Newborn loss

Neonatal death

When a baby dies in the first 28 days of life, it is called neonatal death. In the United States in 2006, about 19,000 babies died in their first month.

As parents attempt to cope with a loss, they may have many questions about what happened to their baby. The following may help parents discuss the loss of their baby with their health care providers.

What are the most common causes of neonatal death?

Premature birth (before 37 weeks of pregnancy) is the most common cause of neonatal death. Prematurity and its complications cause about 25 percent of neonatal deaths. The later a baby is born, the more likely he is to survive. Almost 30 percent of babies born at 23 weeks of pregnancy survive, while about 50 to 60 percent of babies born at 24 weeks, about 75 percent born at 25 weeks, and more than 90 percent born at 27 to 28 weeks, survive.

More than 12 percent of babies born in the United States each year are premature. The causes of premature birth are not thoroughly understood. Three groups of women are at greatest risk for premature birth:

• Women who have had a previous premature birth
• Women who are pregnant with twins, triplets or more
• Women with certain uterine or cervical problems

In some cases, a pregnant woman may have health problems (such as high blood pressure), pregnancy complications (such as placental problems) or lifestyle factors (such as smoking) that increase her risk of delivering prematurely. More often, preterm labor develops unexpectedly in a pregnancy that had been problem-free.

Premature babies, especially those born at less than 32 weeks of pregnancy and weighing less than 3 1/3 pounds, may develop serious complications that can sometimes cause neonatal death. Some of these complications include:

• Respiratory distress syndrome (RDS): About 16,000 babies develop this breathing problem each year. Babies with RDS have immature lungs that lack a protein called surfactant that keeps small air sacs in the lungs from collapsing. Treatment with surfactant has greatly reduced the number of babies who die from RDS. However, about 825 babies a year die in the neonatal period due to RDS.
• Intraventricular hemorrhage (IVH): Premature babies sometimes develop bleeding in the brain. While mild brain bleeds usually resolve themselves with no or few lasting problems, severe bleeds often result in brain damage or even death.
• Necrotizing enterocolitis (NEC): Some premature babies may develop this intestinal problem, a serious inflammation of the bowel. It often resolves after treatment with antibiotics and, sometimes, surgery. However, some babies develop severe bowel damage and die.
• Infections: Premature babies have immature immune systems and sometimes develop serious infections, such as pneumonia (lung infection), sepsis (blood infection) and meningitis (infection of membranes surrounding the brain and spinal cord). In spite of treatment with antibiotics and antiviral drugs, some babies die.

While deaths due to prematurity are still too common, the outlook for premature babies is improving. Surfactant and other treatments are saving more premature babies after birth. And treatment before birth can sometimes prevent or lessen the complications of prematurity. Women who are likely to deliver between 24 and 34 weeks of pregnancy can be treated at least several days before delivery with drugs called corticosteroids, which speed maturation of fetal lungs. Studies show this treatment reduces RDS, brain bleeds and infant deaths.

Birth defects cause about 20 percent of neonatal deaths. Babies with birth defects may be premature or full term. Sometimes parents learn about their baby’s birth defects before birth from prenatal tests, such as ultrasound,  amniocentesis and chorionic villus sampling (CVS).

Ultrasound uses sound waves to take a picture of the fetus. It can help diagnose structural birth defects, such as spina bifida (open spine), anencephaly (brain and skull defect), and heart or kidney defects. In amniocentesis, the doctor inserts a thin needle through the abdomen to obtain a small sample of amniotic fluid for testing. In CVS, the doctor takes a tiny sample of tissue from the developing placenta, either using a thin tube that is inserted through the vagina or a needle that is inserted through the abdomen.
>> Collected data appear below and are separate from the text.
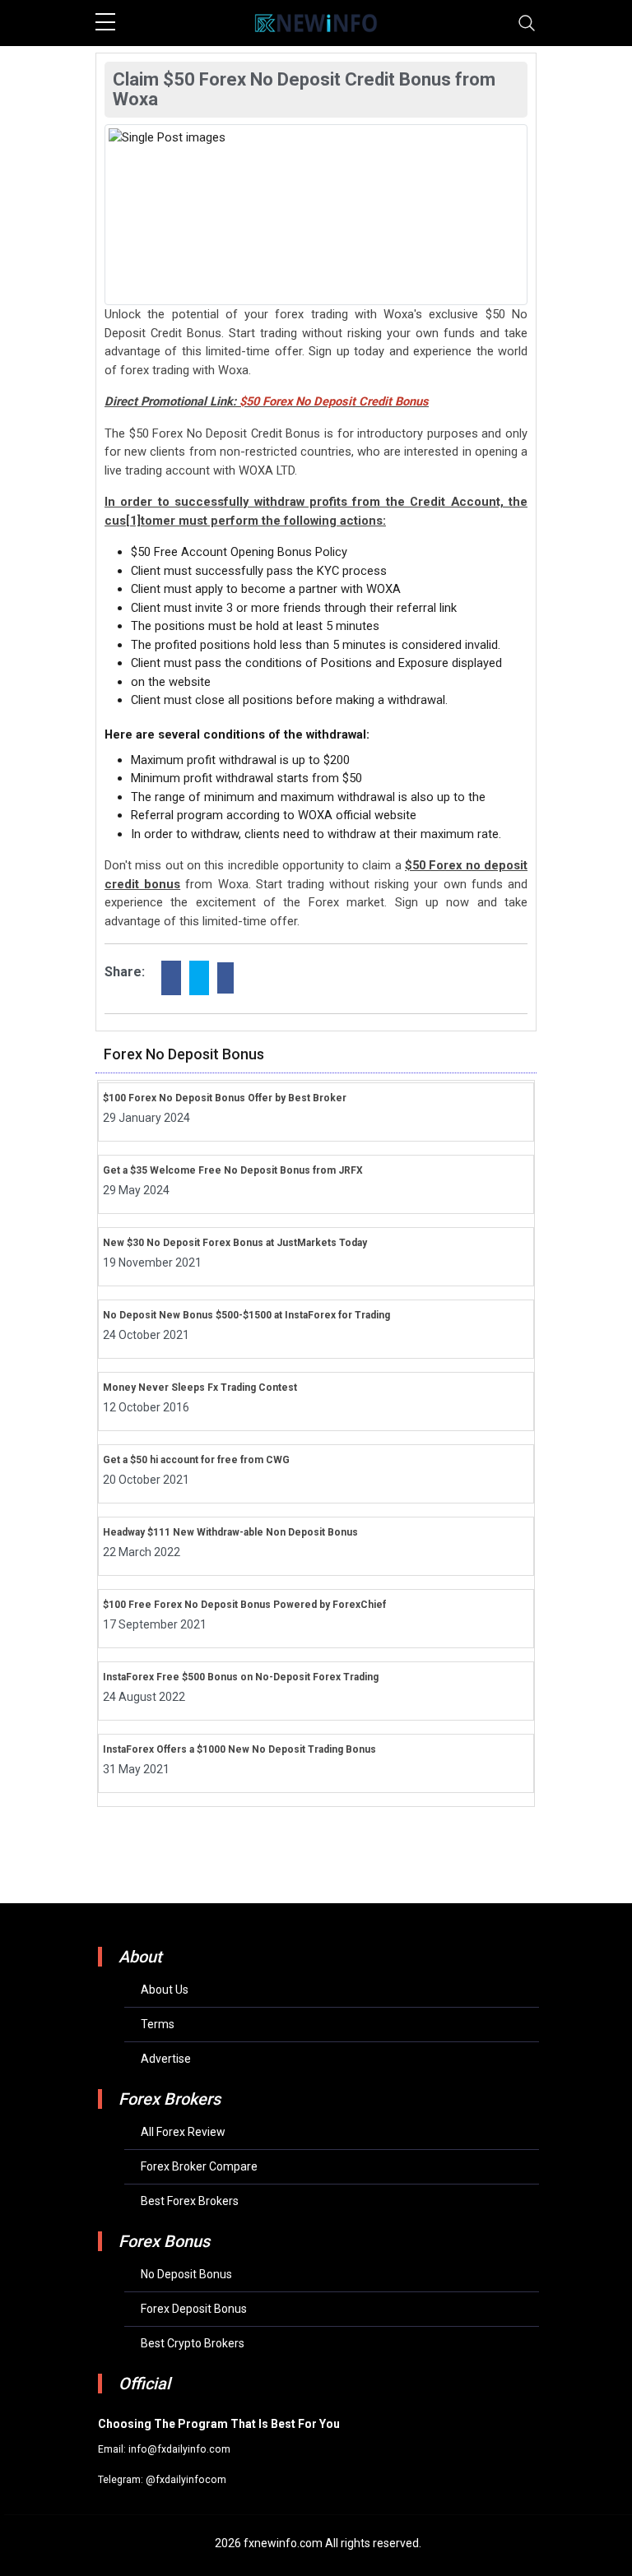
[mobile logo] (316, 23)
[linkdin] (225, 978)
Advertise (166, 2058)
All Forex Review (183, 2131)
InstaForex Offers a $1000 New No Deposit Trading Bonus (239, 1749)
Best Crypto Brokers (192, 2343)
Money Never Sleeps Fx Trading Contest (200, 1387)
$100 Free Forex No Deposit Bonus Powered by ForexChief (244, 1604)
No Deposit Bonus (186, 2274)
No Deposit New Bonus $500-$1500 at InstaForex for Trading (246, 1315)
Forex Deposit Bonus (194, 2308)
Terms (157, 2024)
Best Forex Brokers (190, 2201)
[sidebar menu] (105, 23)
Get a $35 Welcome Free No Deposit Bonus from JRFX (233, 1170)
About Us (164, 1989)
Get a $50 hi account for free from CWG (196, 1460)
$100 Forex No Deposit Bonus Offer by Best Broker (224, 1098)
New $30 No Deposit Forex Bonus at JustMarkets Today (235, 1243)
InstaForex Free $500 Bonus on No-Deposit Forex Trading (241, 1677)
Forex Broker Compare (199, 2166)
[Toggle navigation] (527, 23)
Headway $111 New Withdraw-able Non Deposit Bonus (230, 1532)
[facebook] (171, 978)
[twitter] (199, 978)
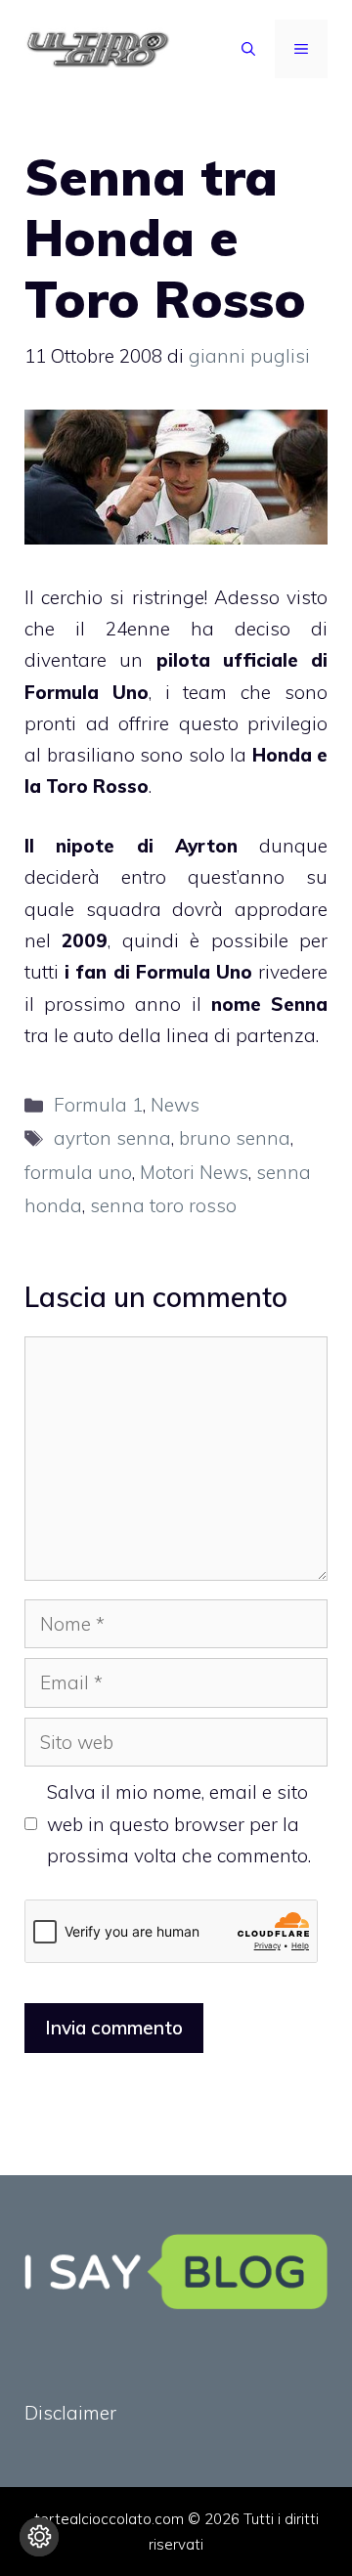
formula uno (78, 1172)
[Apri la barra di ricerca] (248, 49)
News (175, 1104)
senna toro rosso (163, 1205)
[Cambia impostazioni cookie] (39, 2536)
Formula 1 (98, 1104)
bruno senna (234, 1138)
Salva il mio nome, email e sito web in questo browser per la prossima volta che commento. (179, 1823)
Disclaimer (70, 2412)
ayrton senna (112, 1138)
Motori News (194, 1172)
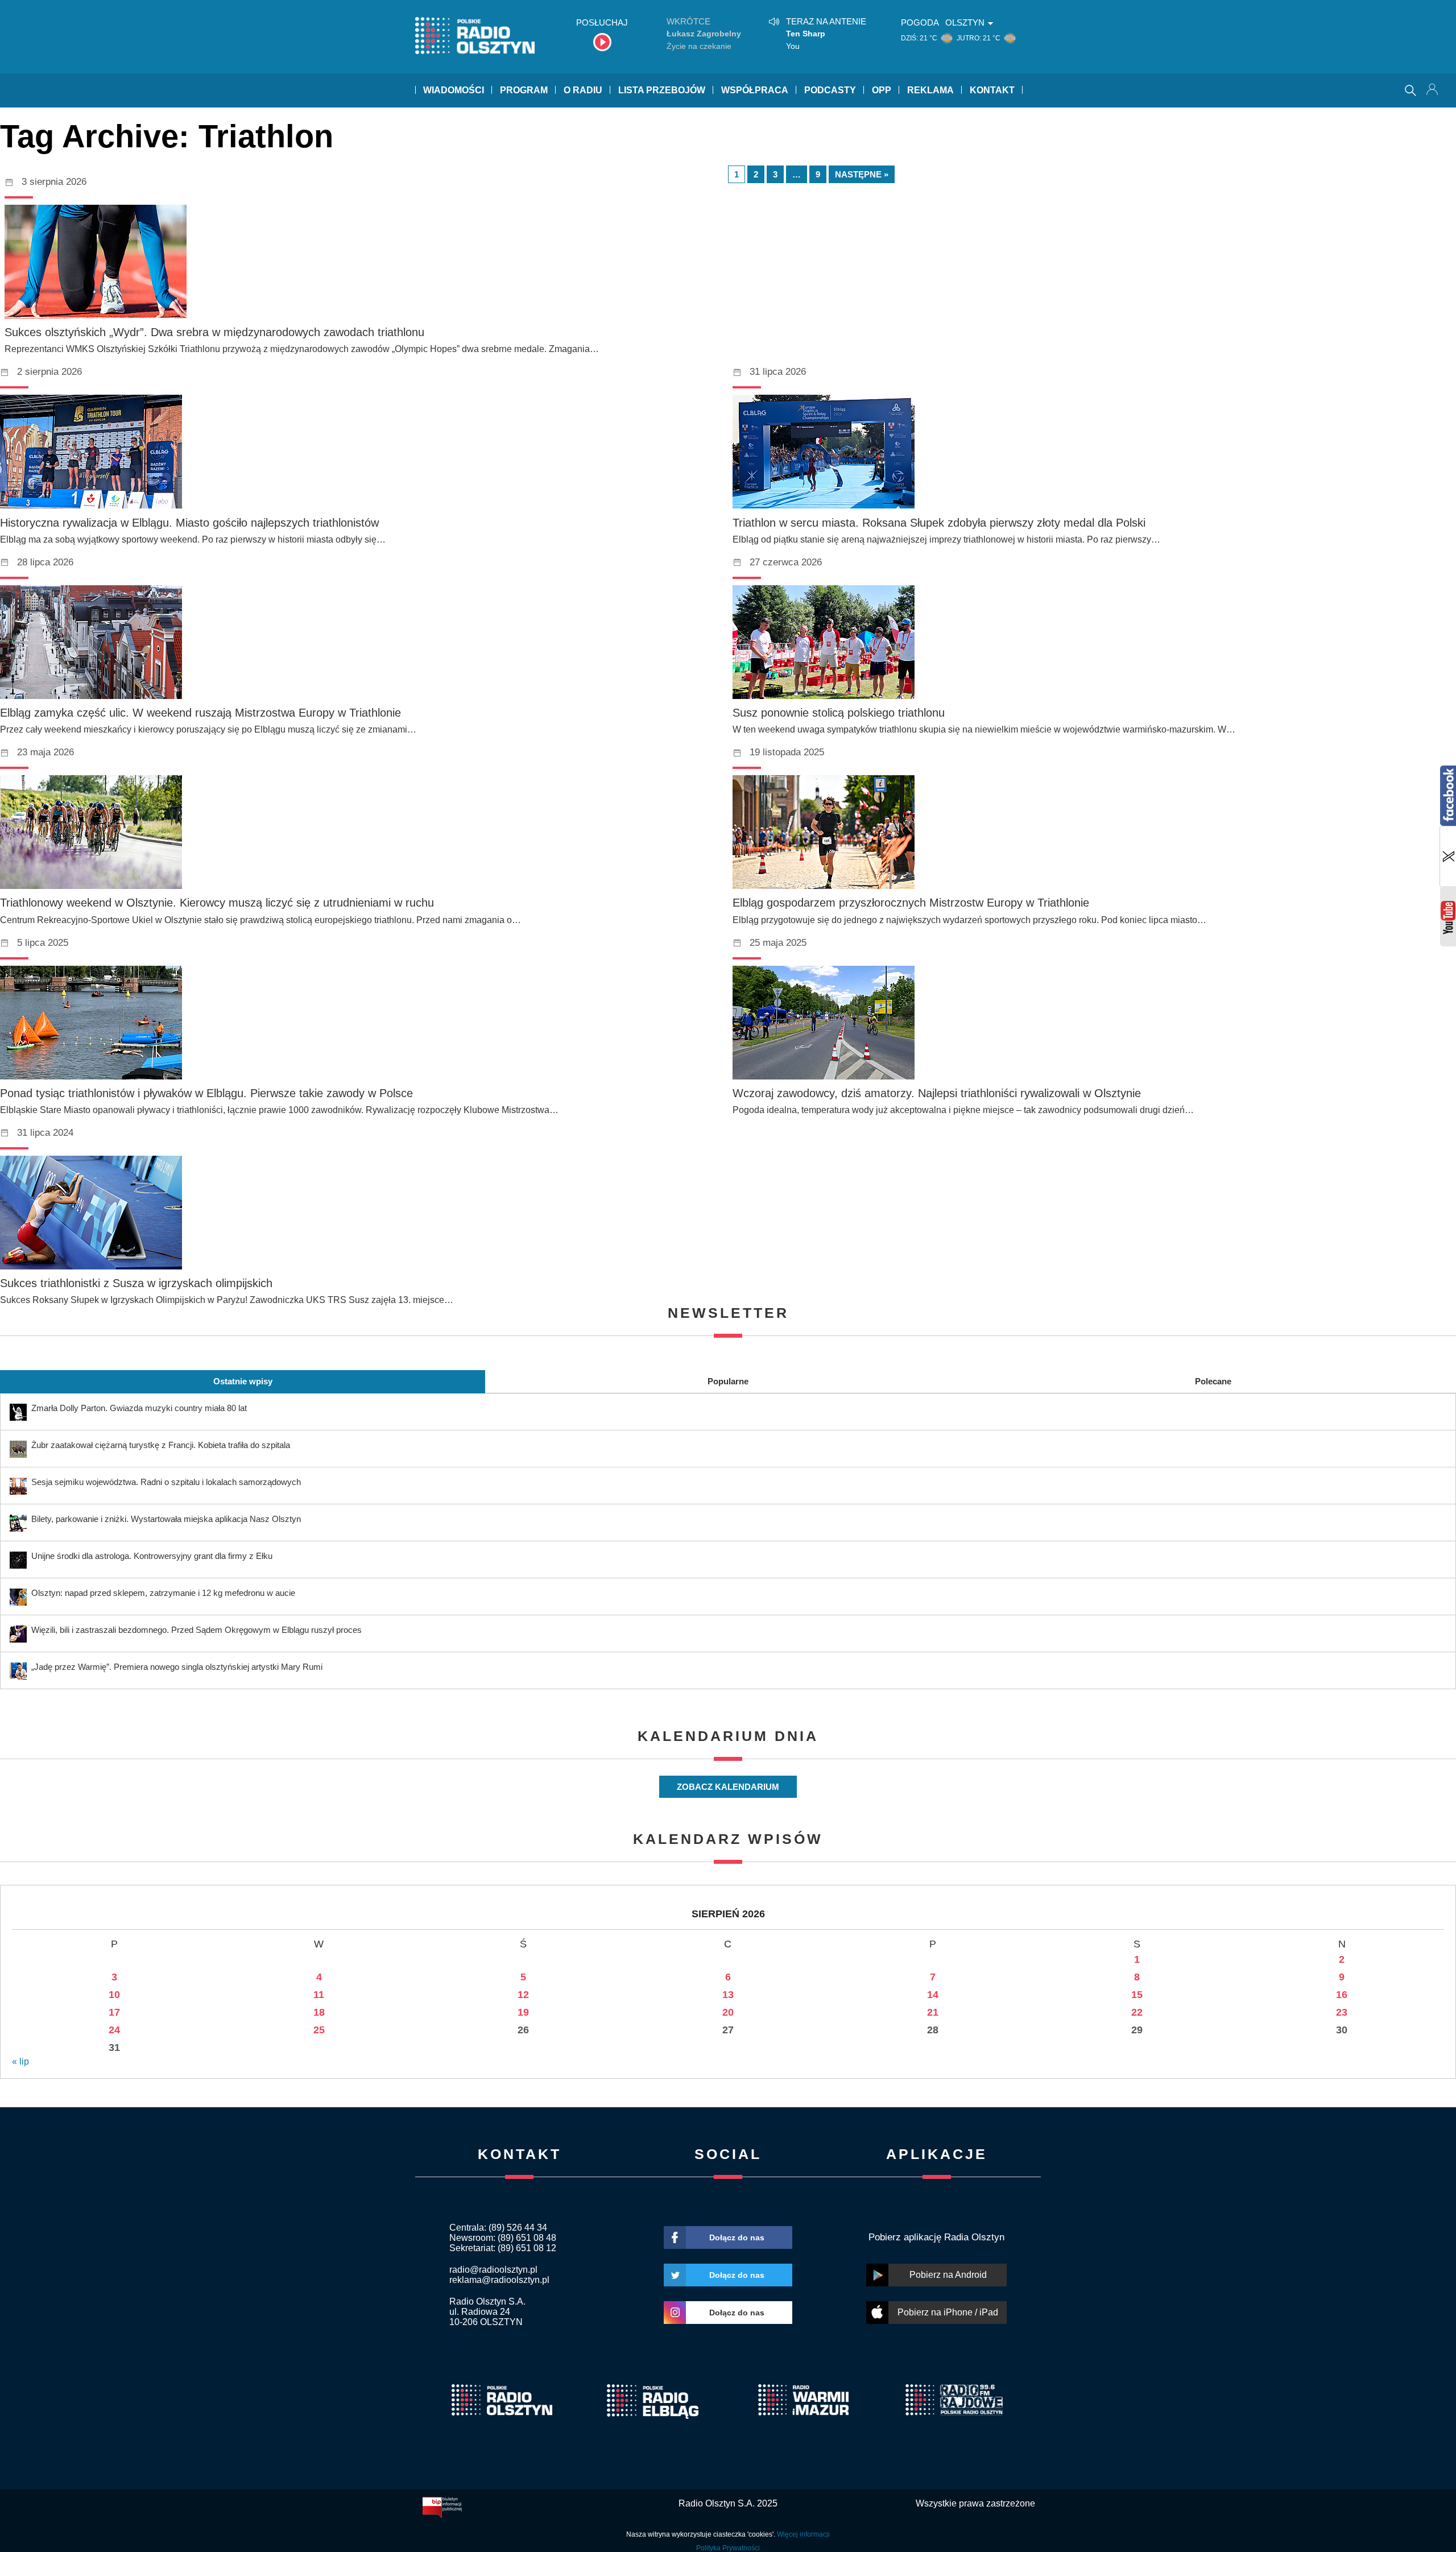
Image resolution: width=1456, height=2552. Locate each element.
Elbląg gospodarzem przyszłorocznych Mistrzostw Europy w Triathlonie (911, 902)
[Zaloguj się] (1433, 90)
Amniocentesis and CVS are used to diagnose chromosomal abnormalities, such as Down syndrome, and many genetic birth defects.

Other causes of neonatal death include problems related to:

• Complications of pregnancy (such as preeclampsia, a pregnancy-related form of high blood pressure)
• Complications involving the placenta, umbilical cord and membranes (bag of waters)
• Infections
• Asphyxia (lack of oxygen before or during birth) 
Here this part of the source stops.